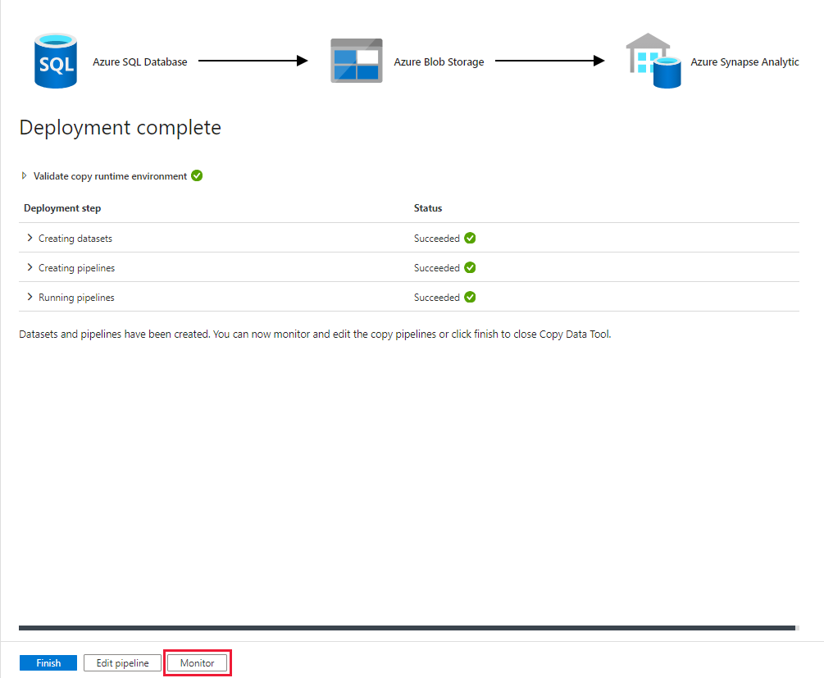Click the Finish button

point(48,662)
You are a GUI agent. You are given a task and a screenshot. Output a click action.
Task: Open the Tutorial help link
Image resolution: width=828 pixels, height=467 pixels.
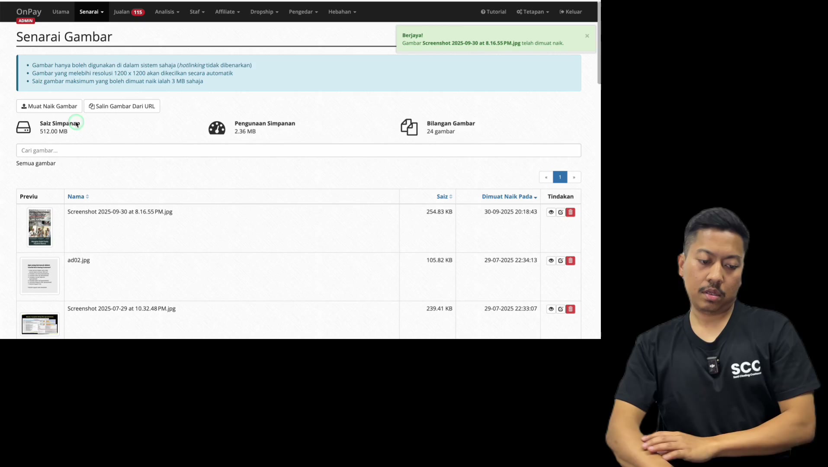pos(493,12)
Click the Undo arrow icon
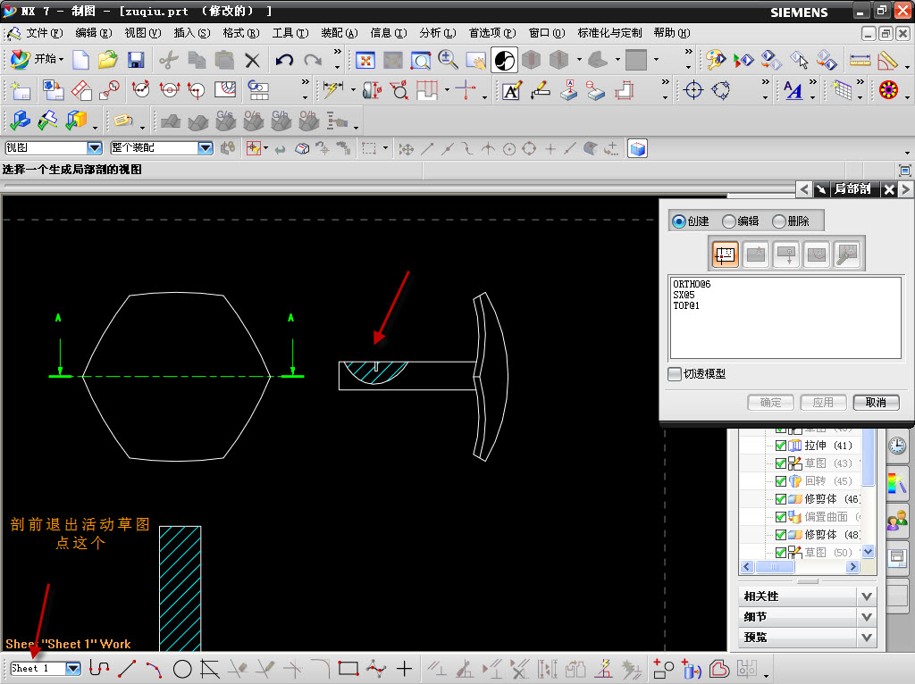Screen dimensions: 915x684 click(284, 60)
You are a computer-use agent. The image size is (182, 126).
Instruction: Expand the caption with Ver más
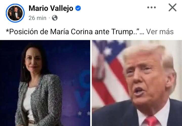160,32
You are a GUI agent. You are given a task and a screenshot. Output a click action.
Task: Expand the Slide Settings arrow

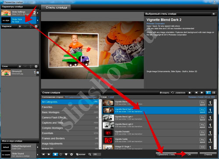(38, 13)
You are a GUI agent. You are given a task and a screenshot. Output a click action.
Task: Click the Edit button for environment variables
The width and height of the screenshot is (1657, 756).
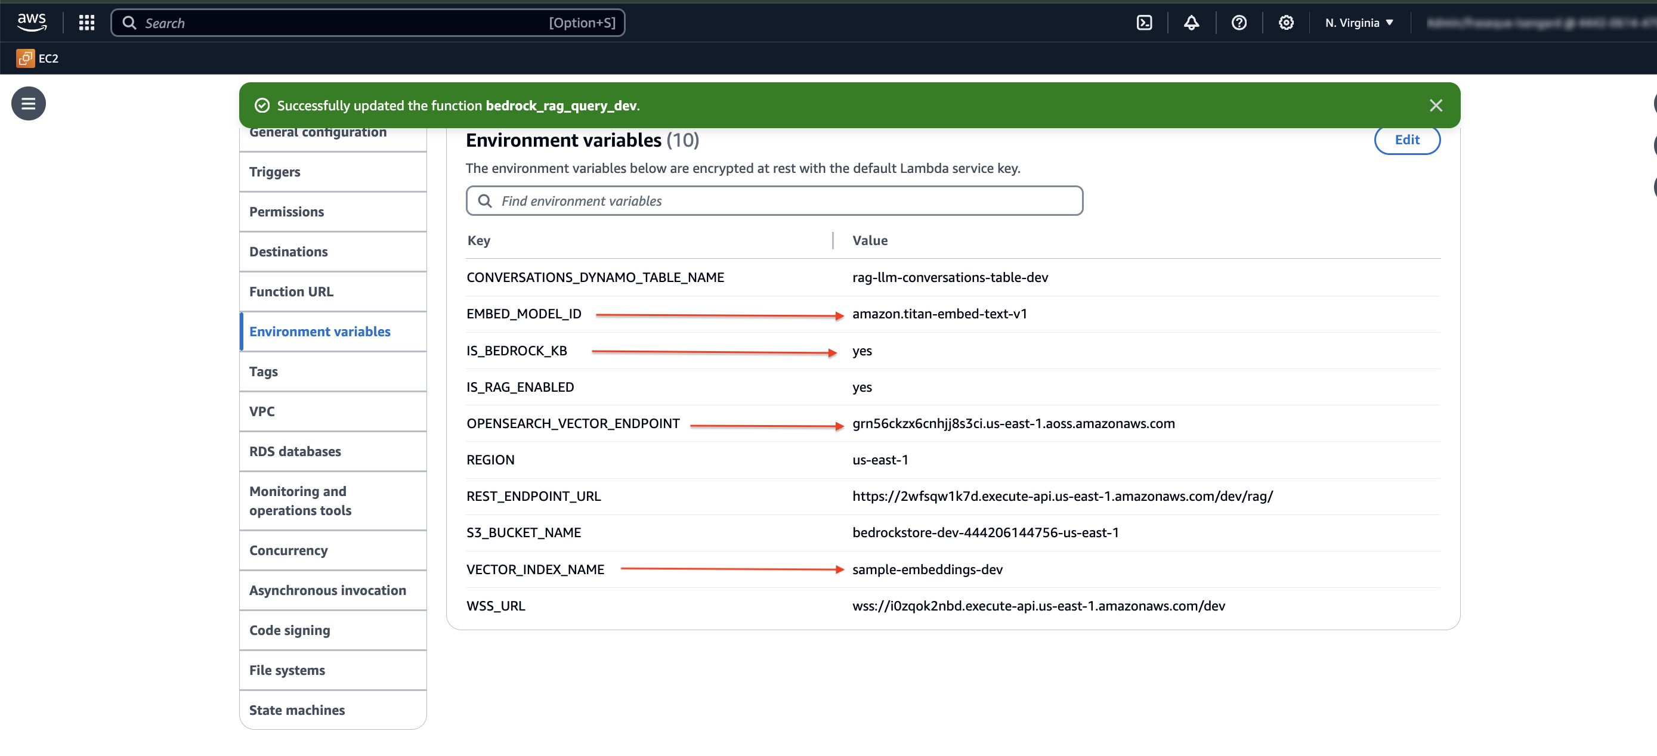[1407, 140]
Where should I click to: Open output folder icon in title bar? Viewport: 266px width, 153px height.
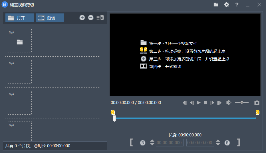(216, 5)
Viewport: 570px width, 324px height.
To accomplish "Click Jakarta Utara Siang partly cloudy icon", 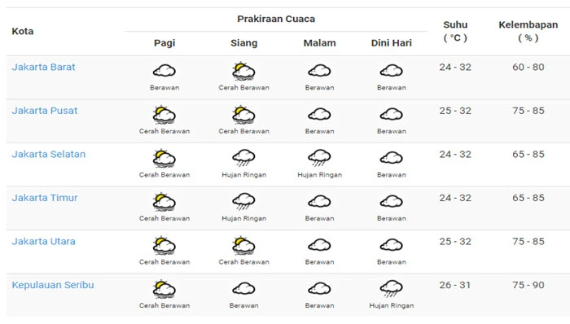I will coord(243,246).
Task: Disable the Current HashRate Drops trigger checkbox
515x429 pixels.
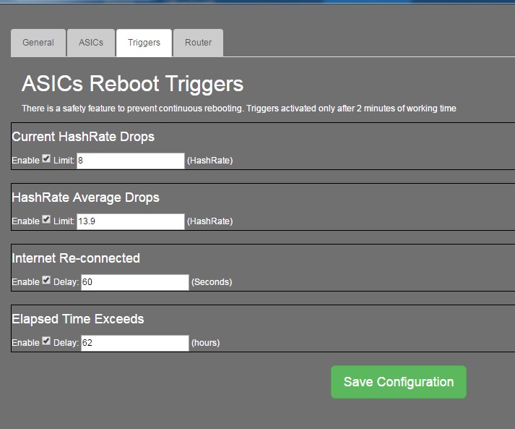Action: click(x=46, y=159)
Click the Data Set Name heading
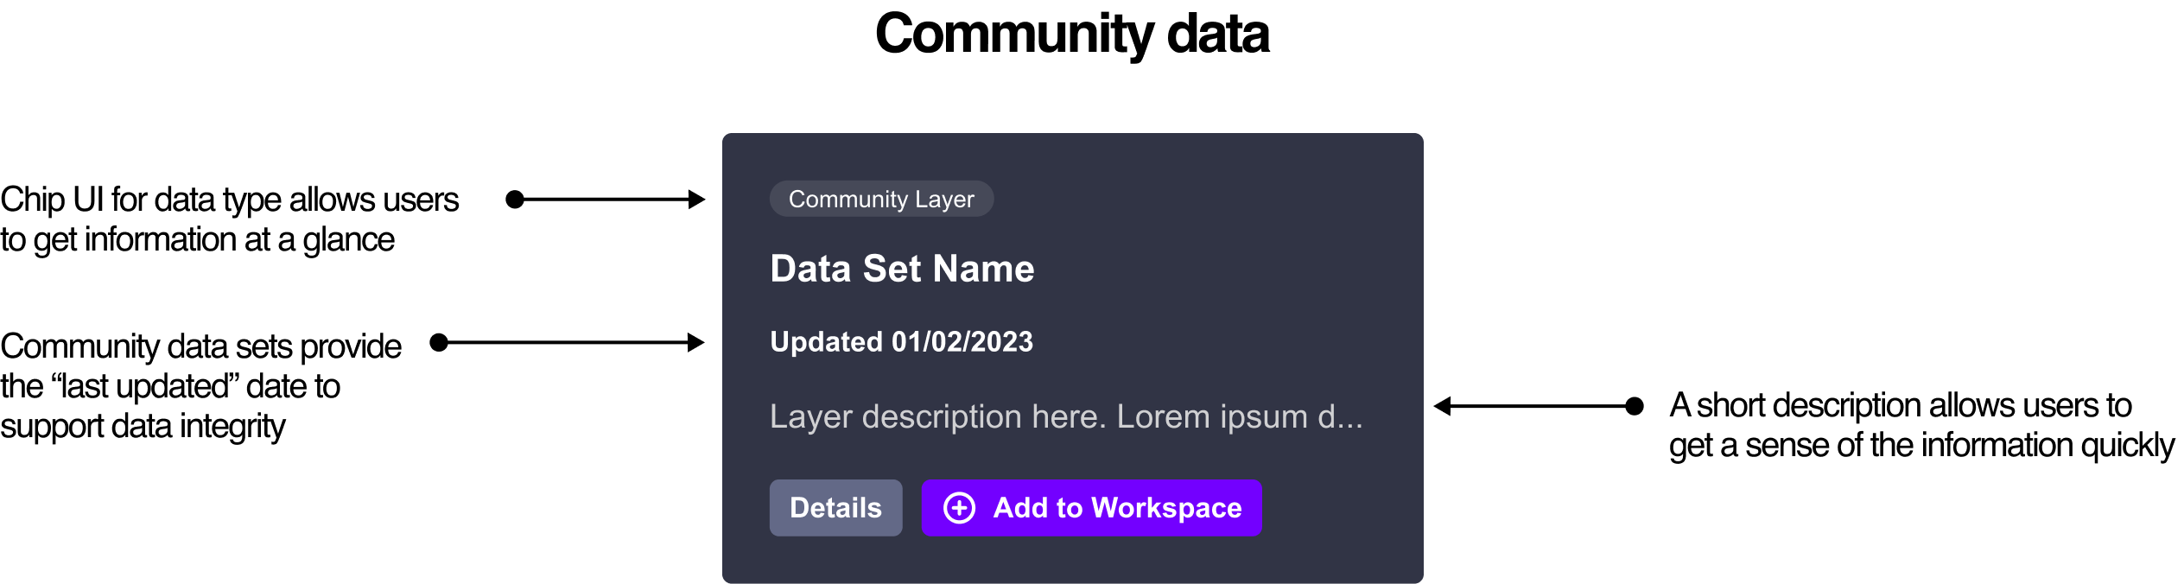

Task details - For this exercise, set down exactly the lines that run from the line holding "Task: Disable the" to the last line of the records above; include both end lines and omit pictures.

Exercise answer -
Task: Disable the Current HashRate Drops trigger checkbox
515x429 pixels.
Action: click(x=46, y=159)
Click the Data Set Name heading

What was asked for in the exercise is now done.